Anti-vaxxers said she'd caused her son's death by giving him a flu shot. Some even going so far as to say she'd intentionally killed her son.
"The first time it made me feel really sick,” she recalls. “The idea that somebody could even suggest that I would do something that would hurt any of them."
She's not the only one under attack.
At a recent CDC meeting, the organization brought in extra security, and doctors who say vaccines save lives have received death threats.
On Facebook, anti-vaxxers called for Dr. Richard Pan, a pediatrician and California state senator, to be shot. One wrote, "I hope they stone you to death."

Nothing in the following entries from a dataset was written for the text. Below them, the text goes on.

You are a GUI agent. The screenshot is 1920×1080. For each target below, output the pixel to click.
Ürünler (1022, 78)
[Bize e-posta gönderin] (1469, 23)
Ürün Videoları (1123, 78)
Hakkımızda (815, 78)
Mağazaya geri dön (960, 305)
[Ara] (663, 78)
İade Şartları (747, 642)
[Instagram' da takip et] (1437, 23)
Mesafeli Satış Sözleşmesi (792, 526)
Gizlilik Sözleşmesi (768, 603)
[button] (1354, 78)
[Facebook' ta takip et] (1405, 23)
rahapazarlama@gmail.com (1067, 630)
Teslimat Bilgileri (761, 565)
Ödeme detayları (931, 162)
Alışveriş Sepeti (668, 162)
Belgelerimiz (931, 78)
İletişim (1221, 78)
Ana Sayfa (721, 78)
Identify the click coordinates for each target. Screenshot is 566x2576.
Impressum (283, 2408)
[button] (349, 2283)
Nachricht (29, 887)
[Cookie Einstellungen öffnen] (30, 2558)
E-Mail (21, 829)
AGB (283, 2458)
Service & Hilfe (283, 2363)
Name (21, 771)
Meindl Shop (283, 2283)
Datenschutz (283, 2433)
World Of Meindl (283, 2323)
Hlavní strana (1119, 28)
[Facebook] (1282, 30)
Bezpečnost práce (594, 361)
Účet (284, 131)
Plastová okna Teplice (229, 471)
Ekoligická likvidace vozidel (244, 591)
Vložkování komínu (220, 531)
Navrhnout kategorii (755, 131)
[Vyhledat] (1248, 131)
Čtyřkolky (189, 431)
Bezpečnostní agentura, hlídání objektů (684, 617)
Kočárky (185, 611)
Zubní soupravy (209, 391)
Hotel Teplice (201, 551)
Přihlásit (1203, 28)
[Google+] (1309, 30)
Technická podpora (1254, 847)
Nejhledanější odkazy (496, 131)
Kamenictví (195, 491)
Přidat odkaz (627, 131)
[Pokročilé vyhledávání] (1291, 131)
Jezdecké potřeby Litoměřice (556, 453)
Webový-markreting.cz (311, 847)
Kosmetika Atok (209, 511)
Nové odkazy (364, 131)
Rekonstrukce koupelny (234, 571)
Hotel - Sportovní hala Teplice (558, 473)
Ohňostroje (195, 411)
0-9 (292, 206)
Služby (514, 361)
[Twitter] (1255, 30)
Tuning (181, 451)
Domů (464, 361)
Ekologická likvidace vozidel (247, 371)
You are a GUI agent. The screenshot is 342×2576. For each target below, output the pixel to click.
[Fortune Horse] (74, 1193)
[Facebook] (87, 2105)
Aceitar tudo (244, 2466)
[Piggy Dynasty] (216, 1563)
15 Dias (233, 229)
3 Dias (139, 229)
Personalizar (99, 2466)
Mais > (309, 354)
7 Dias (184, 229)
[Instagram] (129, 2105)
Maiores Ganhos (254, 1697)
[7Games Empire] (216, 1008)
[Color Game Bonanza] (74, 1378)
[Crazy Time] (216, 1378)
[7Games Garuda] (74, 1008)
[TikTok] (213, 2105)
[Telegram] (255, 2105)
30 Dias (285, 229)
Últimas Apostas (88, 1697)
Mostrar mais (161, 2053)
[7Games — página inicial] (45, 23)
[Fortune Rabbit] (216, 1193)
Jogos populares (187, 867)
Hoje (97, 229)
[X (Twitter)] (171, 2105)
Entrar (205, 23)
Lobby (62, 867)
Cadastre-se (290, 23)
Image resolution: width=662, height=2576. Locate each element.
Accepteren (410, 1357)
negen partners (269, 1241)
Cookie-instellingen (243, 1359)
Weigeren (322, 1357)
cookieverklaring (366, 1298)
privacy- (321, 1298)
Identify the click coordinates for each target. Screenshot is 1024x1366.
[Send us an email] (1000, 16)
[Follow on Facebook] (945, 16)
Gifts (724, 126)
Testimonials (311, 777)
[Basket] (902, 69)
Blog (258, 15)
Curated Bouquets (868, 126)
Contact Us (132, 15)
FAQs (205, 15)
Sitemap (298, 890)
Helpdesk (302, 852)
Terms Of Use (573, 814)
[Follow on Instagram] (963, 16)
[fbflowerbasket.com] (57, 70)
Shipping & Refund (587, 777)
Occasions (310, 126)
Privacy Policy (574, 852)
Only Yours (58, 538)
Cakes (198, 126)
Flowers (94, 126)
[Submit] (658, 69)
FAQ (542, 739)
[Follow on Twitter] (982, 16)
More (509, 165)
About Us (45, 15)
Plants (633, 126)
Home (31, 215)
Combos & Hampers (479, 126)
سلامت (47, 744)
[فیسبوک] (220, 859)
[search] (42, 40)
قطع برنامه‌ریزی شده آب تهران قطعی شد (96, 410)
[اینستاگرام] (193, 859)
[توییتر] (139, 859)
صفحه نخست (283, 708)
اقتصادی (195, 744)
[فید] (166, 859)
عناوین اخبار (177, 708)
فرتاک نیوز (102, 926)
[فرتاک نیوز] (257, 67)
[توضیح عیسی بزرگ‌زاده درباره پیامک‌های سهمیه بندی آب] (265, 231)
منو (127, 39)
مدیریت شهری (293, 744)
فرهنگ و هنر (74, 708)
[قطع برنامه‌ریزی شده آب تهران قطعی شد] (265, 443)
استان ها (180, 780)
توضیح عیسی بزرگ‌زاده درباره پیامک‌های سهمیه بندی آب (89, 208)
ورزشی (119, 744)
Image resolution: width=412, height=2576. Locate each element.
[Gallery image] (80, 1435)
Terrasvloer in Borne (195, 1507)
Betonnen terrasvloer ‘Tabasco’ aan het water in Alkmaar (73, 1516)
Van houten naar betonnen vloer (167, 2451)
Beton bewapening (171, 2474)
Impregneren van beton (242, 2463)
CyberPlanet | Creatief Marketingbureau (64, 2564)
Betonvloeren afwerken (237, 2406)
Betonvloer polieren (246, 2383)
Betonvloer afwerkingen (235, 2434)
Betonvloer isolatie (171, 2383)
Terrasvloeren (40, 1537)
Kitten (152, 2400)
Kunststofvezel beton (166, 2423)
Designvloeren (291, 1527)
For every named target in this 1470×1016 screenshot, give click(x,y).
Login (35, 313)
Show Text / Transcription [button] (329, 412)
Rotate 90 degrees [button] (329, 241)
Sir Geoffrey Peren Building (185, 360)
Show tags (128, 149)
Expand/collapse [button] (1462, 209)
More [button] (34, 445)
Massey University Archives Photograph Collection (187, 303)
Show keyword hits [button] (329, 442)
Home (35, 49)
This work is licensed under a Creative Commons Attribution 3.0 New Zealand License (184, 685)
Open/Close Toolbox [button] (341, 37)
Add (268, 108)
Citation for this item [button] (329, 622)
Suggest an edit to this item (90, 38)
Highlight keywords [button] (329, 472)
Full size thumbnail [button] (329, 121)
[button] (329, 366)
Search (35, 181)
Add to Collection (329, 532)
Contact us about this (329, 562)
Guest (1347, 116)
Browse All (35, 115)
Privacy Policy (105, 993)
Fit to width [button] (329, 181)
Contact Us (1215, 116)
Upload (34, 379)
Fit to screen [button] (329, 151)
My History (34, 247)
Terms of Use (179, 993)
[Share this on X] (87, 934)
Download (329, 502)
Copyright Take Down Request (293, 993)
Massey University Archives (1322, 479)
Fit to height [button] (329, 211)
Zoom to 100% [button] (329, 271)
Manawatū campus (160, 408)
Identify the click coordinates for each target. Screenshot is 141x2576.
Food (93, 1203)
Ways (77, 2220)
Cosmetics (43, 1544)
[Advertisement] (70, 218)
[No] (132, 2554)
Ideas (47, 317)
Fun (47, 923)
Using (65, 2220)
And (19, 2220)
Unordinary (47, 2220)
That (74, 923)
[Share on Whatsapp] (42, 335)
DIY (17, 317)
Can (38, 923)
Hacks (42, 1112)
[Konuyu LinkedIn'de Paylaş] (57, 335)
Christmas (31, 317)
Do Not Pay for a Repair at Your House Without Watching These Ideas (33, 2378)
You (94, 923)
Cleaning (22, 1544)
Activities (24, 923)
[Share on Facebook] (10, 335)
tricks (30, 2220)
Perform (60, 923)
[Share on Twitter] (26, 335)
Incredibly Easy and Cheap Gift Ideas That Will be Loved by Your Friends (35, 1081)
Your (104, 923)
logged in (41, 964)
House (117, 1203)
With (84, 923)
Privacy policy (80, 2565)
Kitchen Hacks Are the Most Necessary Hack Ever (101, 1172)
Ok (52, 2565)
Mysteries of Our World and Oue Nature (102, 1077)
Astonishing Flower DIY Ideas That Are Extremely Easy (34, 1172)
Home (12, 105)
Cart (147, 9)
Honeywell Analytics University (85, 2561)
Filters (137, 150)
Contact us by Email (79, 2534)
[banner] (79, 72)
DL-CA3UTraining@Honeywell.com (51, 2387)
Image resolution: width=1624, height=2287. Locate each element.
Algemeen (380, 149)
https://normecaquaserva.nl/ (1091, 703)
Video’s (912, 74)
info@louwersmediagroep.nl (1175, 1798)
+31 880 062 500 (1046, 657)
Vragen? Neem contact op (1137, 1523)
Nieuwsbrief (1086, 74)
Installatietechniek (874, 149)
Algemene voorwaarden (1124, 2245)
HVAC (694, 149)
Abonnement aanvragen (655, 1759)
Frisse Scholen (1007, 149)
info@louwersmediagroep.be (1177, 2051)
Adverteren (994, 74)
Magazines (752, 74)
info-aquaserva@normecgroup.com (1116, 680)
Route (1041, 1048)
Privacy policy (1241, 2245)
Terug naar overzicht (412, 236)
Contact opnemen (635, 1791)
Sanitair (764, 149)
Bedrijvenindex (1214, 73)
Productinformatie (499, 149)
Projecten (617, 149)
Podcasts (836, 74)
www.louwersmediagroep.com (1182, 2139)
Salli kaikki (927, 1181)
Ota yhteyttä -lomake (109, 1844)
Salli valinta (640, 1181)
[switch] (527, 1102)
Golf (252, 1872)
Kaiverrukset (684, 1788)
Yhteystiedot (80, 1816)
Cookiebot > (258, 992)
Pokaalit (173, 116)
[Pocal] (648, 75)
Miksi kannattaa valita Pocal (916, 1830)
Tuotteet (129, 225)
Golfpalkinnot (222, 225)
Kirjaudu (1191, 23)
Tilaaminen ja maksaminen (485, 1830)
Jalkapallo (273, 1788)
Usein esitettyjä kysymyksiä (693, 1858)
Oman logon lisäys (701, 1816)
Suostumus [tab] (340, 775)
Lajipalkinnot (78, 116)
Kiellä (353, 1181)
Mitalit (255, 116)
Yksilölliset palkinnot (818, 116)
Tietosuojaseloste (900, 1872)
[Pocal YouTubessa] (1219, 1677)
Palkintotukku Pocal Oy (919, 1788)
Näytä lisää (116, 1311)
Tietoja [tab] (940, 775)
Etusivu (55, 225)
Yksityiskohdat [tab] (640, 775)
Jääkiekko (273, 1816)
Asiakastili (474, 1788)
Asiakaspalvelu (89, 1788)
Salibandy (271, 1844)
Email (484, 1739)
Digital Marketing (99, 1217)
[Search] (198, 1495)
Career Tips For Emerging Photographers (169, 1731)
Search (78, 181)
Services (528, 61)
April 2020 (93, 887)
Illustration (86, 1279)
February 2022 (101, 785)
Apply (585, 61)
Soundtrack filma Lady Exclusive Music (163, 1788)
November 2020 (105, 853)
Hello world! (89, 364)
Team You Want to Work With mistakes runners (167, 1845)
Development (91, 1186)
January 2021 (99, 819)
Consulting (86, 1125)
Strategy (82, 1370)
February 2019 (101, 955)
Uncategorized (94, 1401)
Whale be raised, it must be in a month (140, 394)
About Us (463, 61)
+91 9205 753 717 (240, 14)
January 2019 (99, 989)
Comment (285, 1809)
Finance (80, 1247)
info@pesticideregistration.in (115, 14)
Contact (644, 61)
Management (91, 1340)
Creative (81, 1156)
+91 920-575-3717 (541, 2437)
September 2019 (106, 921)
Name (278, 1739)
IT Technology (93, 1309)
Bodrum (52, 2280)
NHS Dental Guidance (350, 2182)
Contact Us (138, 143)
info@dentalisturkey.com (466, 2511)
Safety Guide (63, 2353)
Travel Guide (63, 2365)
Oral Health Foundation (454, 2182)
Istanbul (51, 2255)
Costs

That's why one mom, Erin Costello, uses a fake Facebook account to spy on dozens of anti-vaccination groups. She says when a child dies, that’s when anti-vaxxers come together to harass people online.
"They ask the other group members, 'Come on. Let's go hit them with our truth, with our information. Let's go educate them.' Basically, let's go harass them," she says.
When Costello sees comments like that, she warns other parents.
But Larry Cook, who leads the anti-vaccine movement, says of the millions of comments on his Facebook group each month, those about parents who lose children after being vaccinated are a small number.
Cook says anti-vaxxers get harassed by pro-vaxxers.
As for Promoli, she says she's fighting back against the harassment following her son’s death. She’s launching a campaign to encourage people to get flu shots and remains determined not to let the anti-vaxxers stop her.
"I don't want anyone to ever lose their child again," Promoli says.